All thought flew out of his head as she slipped a leg over him and straddled him, her slick heat flush against his cock.
She rubbed herself up and down it, and he let out an involuntary groan.
Was she going to mount him from on top? He had hardly expected it, and his body was more than willing, but he could not let this time go too quickly.
“Come up here,” he said patting the mattress right next to his head. “Kneel over me.”
Her eyes widened. “Okay, but I’ve never done that.”
“Are you sure?” He wanted to tell her that she had.
She shot him a wry look. “I think I’d remember.”
That gave him an ache of longing in his chest. “Well, you’ll remember this,” he said and patted the bed again.
“Why do I get the feeling that you’re right about that?
” she teased as she did what she was told, moving up and gingerly setting one knee on each side of his head, treating him to a superb view of her creamy thighs and rosy, glistening sex.
His neglected cock was hard and aching, but it could wait.
In the bedroom, as in his studies, patience and focus were his virtues.
He set about making her feel more at ease, reaching up with both hands to gently stroke the sides of her breasts.
“Were you aware, Miss Novak,” he said, kissing one of her satiny thighs, “that every inch and every angle of you is lovely?”
She gave a breathless giggle. “I wasn’t, actually.”
He kissed her other thigh, very high up, inducing a delicious squirm. Encouraged by that, he nibbled on her thigh, fully aware that his unshaven jaw was brushing against her folds. The scent of her lush arousal was enough to drive him half mad.

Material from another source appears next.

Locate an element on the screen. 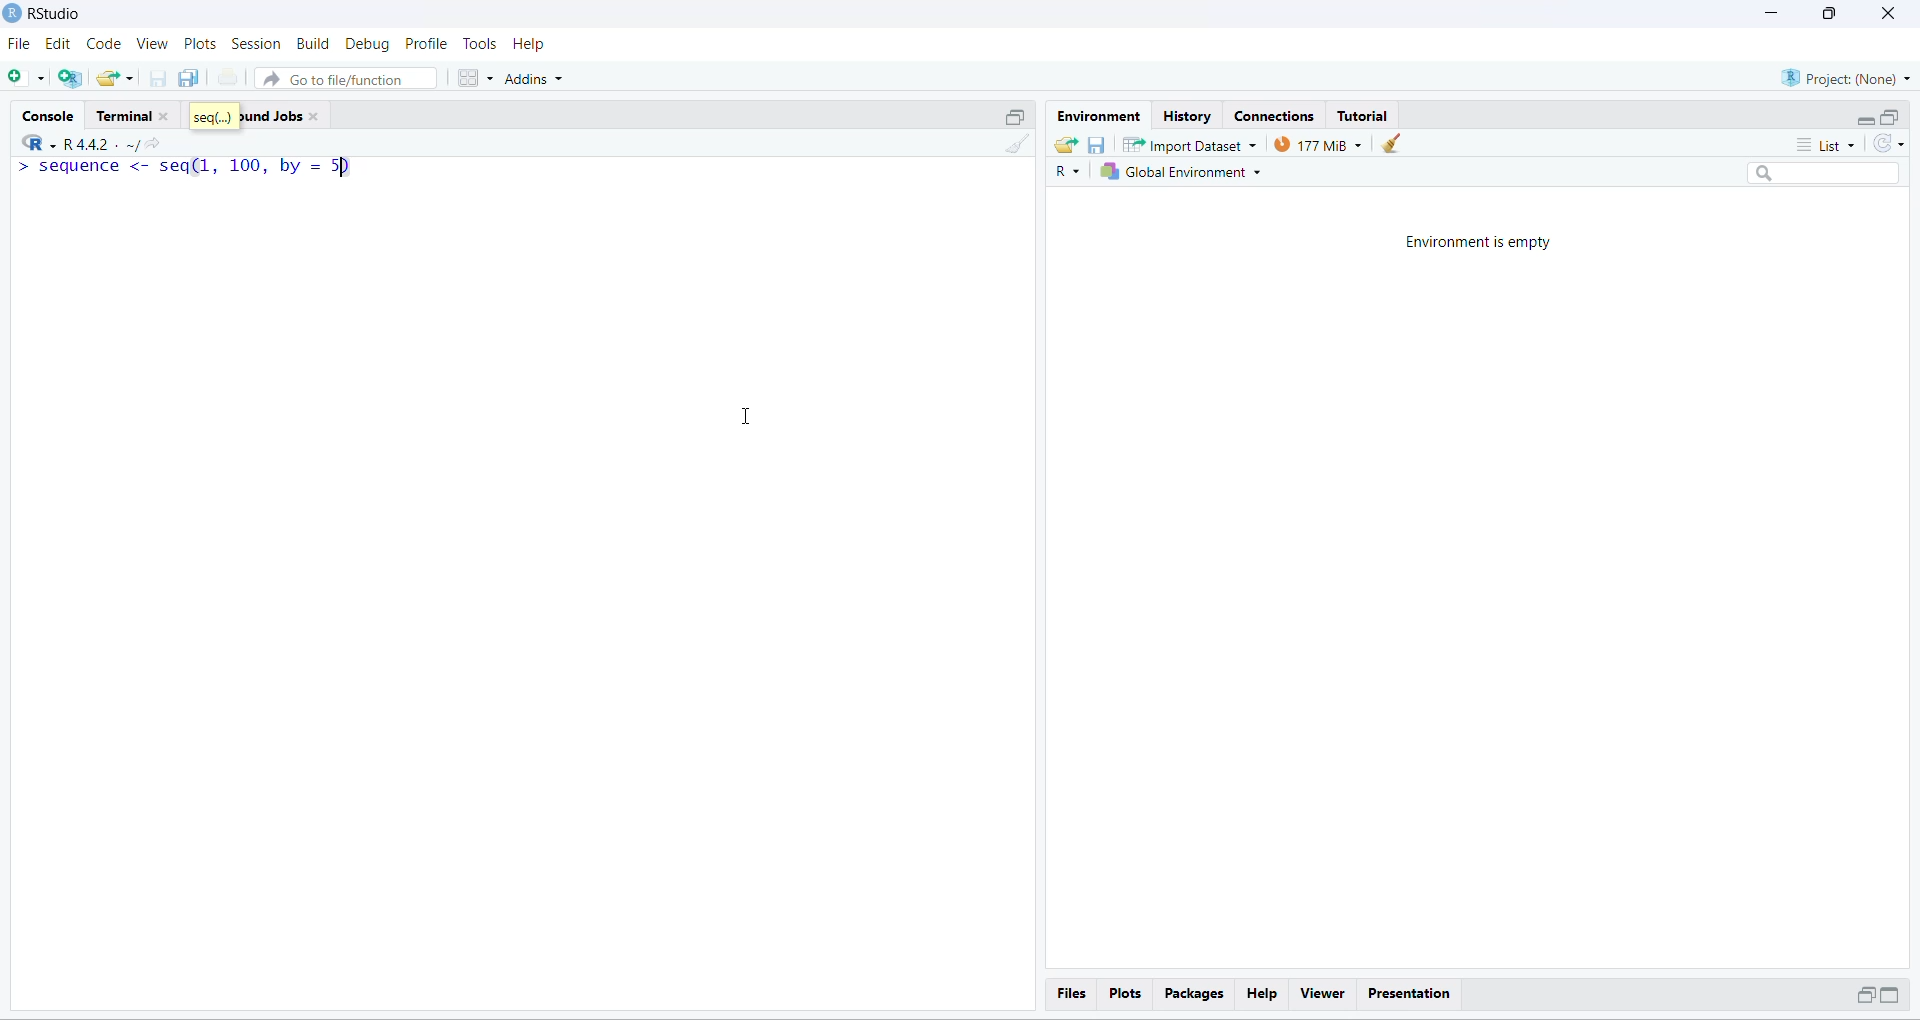 The height and width of the screenshot is (1020, 1920). tools is located at coordinates (482, 43).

“It’s true,” he murmured. “I’m astonished that you’ve never noticed.” He pinched her nipples hard, making her squeak.
He paused. “Too rough?” So far she’d responded just as he’d expected at every turn, but he was still watchful for variances.
“No.”
He reached down between her legs and dragged the pad of his thumb across her most sensitive place, eliciting a needy sound from her that he loved.
Two of his fingers delved into her, and she sighed with pleasure.
She reached behind her to caress the side of his torso as his fingers worked her, and he reveled in her gasps and rising cries.
Then he transferred his hands to her hips and attempted to pull her to him. “Come down here to me.”
She resisted, half joking, “I’m worried I’m going to smother you to death.”
Who would’ve guessed that his modern libertine could be so timid? Amused, he said, “If one could choose a way to go…”
She laughed. “You’re not making me feel better!”
“How can I, if I can’t reach you?” he asked reasonably. “Just a little lower, please.”
She obeyed, neatly positioning herself just an inch from his mouth.
He lashed his tongue across her sensitive bud. She reflexively jerked, and he held her hips more firmly and did it again.
“Goodness gracious,” Rose breathed.
Rose did not say goodness gracious. He’d not heard anyone say it in this era, in fact.
But Charlotte did. He’d heard her whisper it and moan it countless times. His heart slammed in his chest. Maybe, with just the right nudge, Rose would remember.
He stroked his fingers inside her again and murmured, “Charlotte.”